Let me make this clear: I’m looking at this from 30,000 feet and throwing out sensible realities, hovering high above the ground floor where the heavy lifting is happening. But not everything in a courtroom is sensible.
Nor are all things NCAA, whose attorneys are simply trying to stop the bleeding on damages. They’re already out $2 billion-plus; they don’t need more heaped on top because plaintiff attorneys are arguing that women haven’t been treated as well as men.
And this is the problem. We’ve made this a men vs. women thing, when it should be an NCAA vs. capitalism thing.
The NCAA is waving its left hand and agreeing that its bloated media rights deals and the impact of television on collegiate sports is where this case sits, while hoping everyone ignores their right hand tucked underneath table. A right hand hiding the one true North of Economics 101.
Market dictates the dollars.
You can argue all you want that media rights dollars are paid, for the most part, because of football and men’s basketball (and some baseball). It doesn’t mean the rabbit hole of signing away NIL rights when you signed a scholarship didn’t impact an athlete’s ability to earn. Male or female.
We can’t ignore that media rights partners need content, and use non-revenue generating Olympic sports from men and women to fill scheduling gaps until football and basketball season. Just this past basketball season, we saw a small kindling burning in Iowa City grow into a raging worldwide inferno.
But Clark was able to earn off her NIL, you say. What about all the male and female athletes who weren’t? How much money did LSU gymnast Livvy Dunne lose without the ability to use her name, image and likeness during her 2020-21 freshman season?
As of May 2023, she already had earned more than $3 million in NIL money.

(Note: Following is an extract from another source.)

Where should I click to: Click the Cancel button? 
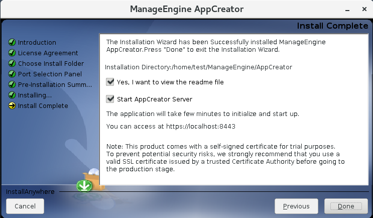tap(25, 206)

NOT DONE YETLivvy Dunne returning to LSU gymnastics for fifth season
How much money could Texas golfer Scottie Sheffler, playing for the biggest, baddest brand in collegiate sports, have earned on NIL deals?
The answer to all of those questions: we don’t know. That’s the point of the circular argument, where attorneys are ironically being paid millions to prevent student athletes from recouping theirs.
The argument isn’t men vs. women, and who contributed more to media rights deals, and therefore has the right to earn more.
This is the NCAA vs. capitalism, and where this thing ultimately began decades ago: the unmitigated gall of collegiate sports’ governing body to demand athletes relinquish their ability to earn off their name, image and likeness — or walk away and not play.
For those who think a move toward equal damages in the House case would bankrupt the NCAA, I give you the latest media rights deal for the Power conferences. The SEC, Big Ten, Big 12 and ACC combine to earn more than $4 billion annually in media rights and College Football Playoff deals.
That's billion, with a "B." Annually.
No one at the NCAA is going hungry, people.
Late in the process Thursday, Judge Wilken had heard enough and told the attorneys for both sides to head back to negotiations and figure out a new damages distribution model.
University presidents figured out a way in 2020 to play football ― the critical revenue driver for collegiate sports and linchpin of media rights deals ― during a flipping pandemic. Surely they can make headway here.
And start with Econ 101 while you're at it.